Purification and characterization of HIV-human protein complexes

Abstract

To fully understand how pathogens infect their host and hijack key biological processes, systematic mapping of intra-pathogenic and pathogen-host protein-protein interactions (PPIs) is crucial. Due to the relatively small size of viral genomes (usually around 10-100 proteins), generation of comprehensive host-virus PPI maps using different experimental platforms, including affinity tag purification-mass spectrometry (AP-MS) and yeast two-hybrid (Y2H) approaches, can be achieved. Global maps such as these provide unbiased insight into the molecular mechanisms of viral entry, replication and assembly. However, to date, only two-hybrid methodology has been used in a systematic fashion to characterize viral-host protein-protein interactions, although a deluge of data exists in databases that manually curate from the literature individual host-pathogen PPIs. We will summarize this work and also describe an AP-MS platform that can be used to characterize viral-human protein complexes and discuss its application for the HIV genome.

Fig. 1

Literature derived HIV–human protein–protein interaction map. A network displaying HIV-human interactions derived from the National Institute of Allergy and Infectious Diseases Division of AIDS (NIAID) HIV-1 Human Protein Interaction Database.
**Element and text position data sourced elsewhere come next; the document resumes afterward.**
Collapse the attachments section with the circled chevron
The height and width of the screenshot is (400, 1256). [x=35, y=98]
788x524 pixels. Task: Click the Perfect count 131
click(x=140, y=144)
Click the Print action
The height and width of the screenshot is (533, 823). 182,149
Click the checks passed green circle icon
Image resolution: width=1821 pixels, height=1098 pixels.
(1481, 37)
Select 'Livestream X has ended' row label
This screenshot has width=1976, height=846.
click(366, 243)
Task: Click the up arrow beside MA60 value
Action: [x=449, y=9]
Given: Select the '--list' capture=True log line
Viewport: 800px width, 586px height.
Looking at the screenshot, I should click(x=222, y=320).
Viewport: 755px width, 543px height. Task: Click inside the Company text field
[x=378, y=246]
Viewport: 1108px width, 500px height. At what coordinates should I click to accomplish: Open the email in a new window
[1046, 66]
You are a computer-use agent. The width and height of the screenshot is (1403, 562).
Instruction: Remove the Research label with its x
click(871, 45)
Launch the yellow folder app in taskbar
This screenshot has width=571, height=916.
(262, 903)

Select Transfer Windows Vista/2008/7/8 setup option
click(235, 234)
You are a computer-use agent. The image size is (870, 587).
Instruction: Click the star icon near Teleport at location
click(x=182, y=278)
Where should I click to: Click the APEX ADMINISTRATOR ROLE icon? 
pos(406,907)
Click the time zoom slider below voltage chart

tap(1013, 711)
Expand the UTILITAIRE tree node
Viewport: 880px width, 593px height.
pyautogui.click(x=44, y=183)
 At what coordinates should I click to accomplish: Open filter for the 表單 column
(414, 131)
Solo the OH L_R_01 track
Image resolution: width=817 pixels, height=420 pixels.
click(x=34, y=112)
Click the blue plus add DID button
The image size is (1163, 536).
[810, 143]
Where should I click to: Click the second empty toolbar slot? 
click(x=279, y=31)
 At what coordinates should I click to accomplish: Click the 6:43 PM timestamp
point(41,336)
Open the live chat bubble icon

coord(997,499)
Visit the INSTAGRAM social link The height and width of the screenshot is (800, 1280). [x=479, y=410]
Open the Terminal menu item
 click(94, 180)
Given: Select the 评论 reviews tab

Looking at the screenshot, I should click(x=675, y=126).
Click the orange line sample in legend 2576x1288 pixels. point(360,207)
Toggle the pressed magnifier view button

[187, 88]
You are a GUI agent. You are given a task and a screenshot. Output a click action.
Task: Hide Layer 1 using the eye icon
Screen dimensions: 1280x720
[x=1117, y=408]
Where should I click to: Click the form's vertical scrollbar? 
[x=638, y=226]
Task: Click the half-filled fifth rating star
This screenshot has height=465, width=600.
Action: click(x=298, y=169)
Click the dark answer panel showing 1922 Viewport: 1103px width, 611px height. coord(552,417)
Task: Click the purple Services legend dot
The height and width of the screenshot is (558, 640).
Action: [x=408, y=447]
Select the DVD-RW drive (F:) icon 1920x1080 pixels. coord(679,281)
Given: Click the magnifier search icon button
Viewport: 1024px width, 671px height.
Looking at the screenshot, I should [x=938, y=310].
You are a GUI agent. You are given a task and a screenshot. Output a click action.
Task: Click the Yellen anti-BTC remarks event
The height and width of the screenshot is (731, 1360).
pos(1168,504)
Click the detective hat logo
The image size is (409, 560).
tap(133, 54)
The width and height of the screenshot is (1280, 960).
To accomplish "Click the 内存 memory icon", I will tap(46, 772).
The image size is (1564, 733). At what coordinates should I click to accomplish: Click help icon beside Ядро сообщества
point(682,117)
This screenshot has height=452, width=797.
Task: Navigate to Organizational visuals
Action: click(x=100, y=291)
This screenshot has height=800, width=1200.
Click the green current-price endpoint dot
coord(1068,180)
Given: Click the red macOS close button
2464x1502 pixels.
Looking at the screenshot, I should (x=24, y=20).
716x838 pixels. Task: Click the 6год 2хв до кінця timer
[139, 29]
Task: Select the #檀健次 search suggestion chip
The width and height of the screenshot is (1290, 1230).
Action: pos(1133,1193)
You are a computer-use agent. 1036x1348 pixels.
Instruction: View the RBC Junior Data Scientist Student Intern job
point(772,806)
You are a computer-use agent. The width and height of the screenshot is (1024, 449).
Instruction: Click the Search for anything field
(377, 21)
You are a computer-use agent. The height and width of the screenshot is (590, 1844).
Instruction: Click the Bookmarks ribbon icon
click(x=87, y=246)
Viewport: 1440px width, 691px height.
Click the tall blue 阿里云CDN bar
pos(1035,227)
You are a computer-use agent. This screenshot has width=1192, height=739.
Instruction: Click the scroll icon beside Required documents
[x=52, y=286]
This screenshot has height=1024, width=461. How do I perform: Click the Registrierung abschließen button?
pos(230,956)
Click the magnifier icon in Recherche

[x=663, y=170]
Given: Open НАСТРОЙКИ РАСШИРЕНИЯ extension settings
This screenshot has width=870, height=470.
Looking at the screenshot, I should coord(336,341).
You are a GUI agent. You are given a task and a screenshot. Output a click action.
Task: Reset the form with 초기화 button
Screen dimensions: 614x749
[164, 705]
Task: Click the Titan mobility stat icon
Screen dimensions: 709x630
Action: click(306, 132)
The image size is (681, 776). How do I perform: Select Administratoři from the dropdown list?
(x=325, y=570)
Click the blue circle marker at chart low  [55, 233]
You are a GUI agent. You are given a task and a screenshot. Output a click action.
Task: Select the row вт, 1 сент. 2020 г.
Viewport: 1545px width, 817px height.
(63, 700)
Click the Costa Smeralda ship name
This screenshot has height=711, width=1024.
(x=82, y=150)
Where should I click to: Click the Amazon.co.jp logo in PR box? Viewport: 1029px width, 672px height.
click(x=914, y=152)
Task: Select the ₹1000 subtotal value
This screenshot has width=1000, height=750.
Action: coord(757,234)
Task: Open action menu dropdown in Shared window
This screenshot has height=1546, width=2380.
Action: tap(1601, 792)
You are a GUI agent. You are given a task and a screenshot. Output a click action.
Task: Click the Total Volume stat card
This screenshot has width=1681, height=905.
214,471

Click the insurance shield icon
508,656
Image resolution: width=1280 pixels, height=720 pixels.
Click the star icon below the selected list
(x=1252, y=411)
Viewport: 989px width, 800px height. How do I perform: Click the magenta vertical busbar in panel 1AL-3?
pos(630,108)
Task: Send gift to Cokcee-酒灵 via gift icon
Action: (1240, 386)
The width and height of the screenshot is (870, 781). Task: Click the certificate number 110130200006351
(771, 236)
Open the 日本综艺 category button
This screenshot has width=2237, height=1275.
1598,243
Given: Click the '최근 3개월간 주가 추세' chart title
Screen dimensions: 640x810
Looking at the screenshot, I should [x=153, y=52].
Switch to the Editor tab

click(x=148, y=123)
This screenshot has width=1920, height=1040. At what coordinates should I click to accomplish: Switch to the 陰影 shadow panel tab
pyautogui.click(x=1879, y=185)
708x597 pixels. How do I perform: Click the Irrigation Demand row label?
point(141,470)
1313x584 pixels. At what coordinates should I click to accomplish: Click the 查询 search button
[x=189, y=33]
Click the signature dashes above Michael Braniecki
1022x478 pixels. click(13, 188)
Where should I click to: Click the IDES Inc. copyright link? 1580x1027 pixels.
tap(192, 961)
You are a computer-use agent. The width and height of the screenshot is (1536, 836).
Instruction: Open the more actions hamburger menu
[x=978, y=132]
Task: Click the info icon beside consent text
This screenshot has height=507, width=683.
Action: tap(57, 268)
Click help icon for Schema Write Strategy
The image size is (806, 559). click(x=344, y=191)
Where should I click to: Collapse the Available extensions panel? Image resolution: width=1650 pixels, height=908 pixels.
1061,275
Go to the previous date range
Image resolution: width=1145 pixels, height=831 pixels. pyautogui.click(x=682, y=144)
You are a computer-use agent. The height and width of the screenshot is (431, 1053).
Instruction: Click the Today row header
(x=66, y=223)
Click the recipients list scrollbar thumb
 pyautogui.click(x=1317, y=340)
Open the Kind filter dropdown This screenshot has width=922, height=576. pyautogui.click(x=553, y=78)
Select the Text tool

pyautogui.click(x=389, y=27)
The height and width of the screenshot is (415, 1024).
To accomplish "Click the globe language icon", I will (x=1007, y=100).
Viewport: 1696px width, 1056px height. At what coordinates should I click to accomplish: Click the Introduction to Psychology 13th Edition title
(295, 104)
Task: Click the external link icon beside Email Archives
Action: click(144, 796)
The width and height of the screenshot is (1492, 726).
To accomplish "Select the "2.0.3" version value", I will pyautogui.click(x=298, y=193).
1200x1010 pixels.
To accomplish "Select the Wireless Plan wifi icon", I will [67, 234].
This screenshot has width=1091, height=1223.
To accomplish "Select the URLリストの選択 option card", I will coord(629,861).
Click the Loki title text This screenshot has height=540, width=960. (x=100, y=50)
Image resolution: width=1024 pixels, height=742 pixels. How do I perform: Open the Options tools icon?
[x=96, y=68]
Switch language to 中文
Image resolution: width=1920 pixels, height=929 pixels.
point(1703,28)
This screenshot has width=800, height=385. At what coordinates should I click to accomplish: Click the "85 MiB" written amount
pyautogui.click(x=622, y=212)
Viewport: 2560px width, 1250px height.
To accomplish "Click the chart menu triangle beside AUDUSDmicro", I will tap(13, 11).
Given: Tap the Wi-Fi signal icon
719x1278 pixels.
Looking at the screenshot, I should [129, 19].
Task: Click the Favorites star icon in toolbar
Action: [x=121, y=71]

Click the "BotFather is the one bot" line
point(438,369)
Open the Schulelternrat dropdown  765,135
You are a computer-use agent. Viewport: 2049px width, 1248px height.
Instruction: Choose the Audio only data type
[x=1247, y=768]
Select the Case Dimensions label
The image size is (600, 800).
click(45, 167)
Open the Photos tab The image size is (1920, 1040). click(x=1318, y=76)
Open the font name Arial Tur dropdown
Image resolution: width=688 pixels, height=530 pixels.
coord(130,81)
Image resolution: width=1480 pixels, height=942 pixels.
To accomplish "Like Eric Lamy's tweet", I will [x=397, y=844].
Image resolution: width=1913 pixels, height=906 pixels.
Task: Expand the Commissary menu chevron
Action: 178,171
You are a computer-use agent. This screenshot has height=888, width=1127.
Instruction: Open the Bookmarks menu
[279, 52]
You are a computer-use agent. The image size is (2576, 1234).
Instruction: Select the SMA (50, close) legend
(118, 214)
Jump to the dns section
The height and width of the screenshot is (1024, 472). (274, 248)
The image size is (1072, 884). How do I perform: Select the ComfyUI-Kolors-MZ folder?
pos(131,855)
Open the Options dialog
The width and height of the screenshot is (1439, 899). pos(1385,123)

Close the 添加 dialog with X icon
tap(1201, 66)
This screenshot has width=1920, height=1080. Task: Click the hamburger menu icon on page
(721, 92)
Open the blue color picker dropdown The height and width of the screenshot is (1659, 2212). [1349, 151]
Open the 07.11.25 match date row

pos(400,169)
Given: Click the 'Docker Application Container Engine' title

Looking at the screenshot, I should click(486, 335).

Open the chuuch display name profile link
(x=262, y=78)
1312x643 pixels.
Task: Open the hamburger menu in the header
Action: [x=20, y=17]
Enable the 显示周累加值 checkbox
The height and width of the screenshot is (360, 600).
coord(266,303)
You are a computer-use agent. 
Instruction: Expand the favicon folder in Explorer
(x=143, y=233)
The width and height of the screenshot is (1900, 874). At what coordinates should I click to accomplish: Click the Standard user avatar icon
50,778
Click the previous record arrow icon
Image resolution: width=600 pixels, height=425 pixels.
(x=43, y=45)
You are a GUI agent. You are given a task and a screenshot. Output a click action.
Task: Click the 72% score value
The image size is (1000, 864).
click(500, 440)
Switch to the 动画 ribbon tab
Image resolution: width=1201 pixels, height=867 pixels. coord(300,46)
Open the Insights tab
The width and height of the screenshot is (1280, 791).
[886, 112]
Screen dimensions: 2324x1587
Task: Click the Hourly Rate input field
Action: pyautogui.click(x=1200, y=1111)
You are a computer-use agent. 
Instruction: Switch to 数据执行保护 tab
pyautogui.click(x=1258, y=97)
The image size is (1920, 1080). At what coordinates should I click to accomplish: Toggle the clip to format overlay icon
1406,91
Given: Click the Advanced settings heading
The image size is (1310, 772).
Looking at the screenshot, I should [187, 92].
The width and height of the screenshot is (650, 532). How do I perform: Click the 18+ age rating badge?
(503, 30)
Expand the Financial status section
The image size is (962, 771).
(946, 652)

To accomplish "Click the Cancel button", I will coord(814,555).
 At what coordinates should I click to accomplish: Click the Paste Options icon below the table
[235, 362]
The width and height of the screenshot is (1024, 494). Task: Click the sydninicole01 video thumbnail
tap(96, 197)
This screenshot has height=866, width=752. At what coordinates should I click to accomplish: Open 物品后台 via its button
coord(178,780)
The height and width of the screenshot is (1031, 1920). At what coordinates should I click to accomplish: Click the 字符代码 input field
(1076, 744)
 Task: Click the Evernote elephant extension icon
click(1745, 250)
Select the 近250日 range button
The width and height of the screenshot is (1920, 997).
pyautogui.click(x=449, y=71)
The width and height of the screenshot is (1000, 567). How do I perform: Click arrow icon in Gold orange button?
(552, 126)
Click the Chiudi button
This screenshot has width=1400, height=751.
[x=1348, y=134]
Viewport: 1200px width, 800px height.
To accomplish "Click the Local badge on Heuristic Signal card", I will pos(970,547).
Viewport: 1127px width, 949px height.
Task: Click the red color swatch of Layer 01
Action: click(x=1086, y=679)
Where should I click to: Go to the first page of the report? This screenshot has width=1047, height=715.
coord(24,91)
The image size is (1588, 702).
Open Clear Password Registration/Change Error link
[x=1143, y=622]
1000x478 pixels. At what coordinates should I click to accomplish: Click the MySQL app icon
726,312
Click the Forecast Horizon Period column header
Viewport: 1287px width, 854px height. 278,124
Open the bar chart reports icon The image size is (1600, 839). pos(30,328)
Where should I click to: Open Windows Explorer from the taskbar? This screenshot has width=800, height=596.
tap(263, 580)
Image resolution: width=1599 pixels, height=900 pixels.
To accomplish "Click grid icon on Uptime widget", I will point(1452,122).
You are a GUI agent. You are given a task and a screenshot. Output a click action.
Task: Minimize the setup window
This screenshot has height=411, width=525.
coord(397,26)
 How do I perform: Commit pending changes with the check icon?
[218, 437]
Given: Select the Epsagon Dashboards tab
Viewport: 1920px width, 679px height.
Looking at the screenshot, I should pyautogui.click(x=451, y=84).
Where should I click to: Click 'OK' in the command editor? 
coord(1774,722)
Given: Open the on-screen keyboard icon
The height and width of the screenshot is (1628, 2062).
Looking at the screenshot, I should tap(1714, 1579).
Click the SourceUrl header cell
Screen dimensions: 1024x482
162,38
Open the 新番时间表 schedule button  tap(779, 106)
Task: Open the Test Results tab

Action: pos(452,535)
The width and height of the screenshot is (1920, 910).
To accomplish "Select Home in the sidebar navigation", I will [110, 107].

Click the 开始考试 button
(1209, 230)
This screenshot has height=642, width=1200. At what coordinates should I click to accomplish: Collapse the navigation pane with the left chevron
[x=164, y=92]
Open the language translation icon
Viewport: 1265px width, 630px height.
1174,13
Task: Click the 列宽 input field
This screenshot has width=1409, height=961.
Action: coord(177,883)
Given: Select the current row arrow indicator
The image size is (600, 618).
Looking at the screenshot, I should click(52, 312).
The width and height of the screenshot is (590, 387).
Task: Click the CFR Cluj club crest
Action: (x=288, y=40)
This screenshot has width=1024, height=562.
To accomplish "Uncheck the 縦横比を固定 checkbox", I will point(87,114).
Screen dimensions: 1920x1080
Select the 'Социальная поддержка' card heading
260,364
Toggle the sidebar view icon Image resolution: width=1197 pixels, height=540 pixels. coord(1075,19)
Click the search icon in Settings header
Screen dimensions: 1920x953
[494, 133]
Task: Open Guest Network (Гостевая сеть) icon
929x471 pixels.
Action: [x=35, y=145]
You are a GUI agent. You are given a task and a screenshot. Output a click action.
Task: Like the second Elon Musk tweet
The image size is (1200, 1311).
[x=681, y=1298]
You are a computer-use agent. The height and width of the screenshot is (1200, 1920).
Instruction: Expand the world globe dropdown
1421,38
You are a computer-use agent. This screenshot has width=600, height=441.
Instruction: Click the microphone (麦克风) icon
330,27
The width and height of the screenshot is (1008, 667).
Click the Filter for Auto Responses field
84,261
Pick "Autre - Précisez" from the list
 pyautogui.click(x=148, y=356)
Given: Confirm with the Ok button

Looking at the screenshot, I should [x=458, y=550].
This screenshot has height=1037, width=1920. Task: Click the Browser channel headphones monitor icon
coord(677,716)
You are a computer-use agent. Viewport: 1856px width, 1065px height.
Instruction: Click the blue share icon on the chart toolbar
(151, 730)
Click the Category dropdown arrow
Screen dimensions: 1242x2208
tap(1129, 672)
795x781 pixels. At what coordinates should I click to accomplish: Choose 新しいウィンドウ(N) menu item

HIV proteins correspond to red nodes whereas yellow nodes represent host factors. In total, 1785 unique HIV-human interactions among 1175 human and 15 HIV proteins are presented. Further work will be required to determine which interactions are direct or functionally relevant.

Fig. 2

The double pull-down approach to characterize HIV–human protein complexes. In this strategy, cell lines are expressing two proteins, one viral and one host, each with a different affinity tag. The first purification step enriches for the viral protein, and presumably all the complexes it is associated with whereas the second purification step targets a host protein and enriches for a specific and stoichiometric viral-host protein complex.

Fig. 3

The purification-mass spectrometry strategy to characterize HIV–human protein complexes. Cloned viral genes are inserted into a construct that fuses a 2XStrep3XFlag dual affinity tag on the C-terminus of each factor. These constructs can be used for transient transfection in HEK293 cells or for generating stably expressing Jurkat cells. After lysis, the extract is subjected to either Anti-Flag or Strep-Tactin IP beads where an aliquot of the beads, as well as the elution, is subjected to trypsin digestion and the material is analyzed using the OrbiTrap mass spectrometer. In both cases, a portion of the eluate is also subjected to SDS–PAGE analysis, where the gel is stained, bands excised, proteins extracted and the protein is digested with trypsin and analyzed using a Q-Star Elite mass spectrometer. The data obtained from both sets of purifications and multiple points during the isolation are then integrated together and subjected to an algorithm to derive quantitative viral-host protein–protein interactions. See text for a more detailed description.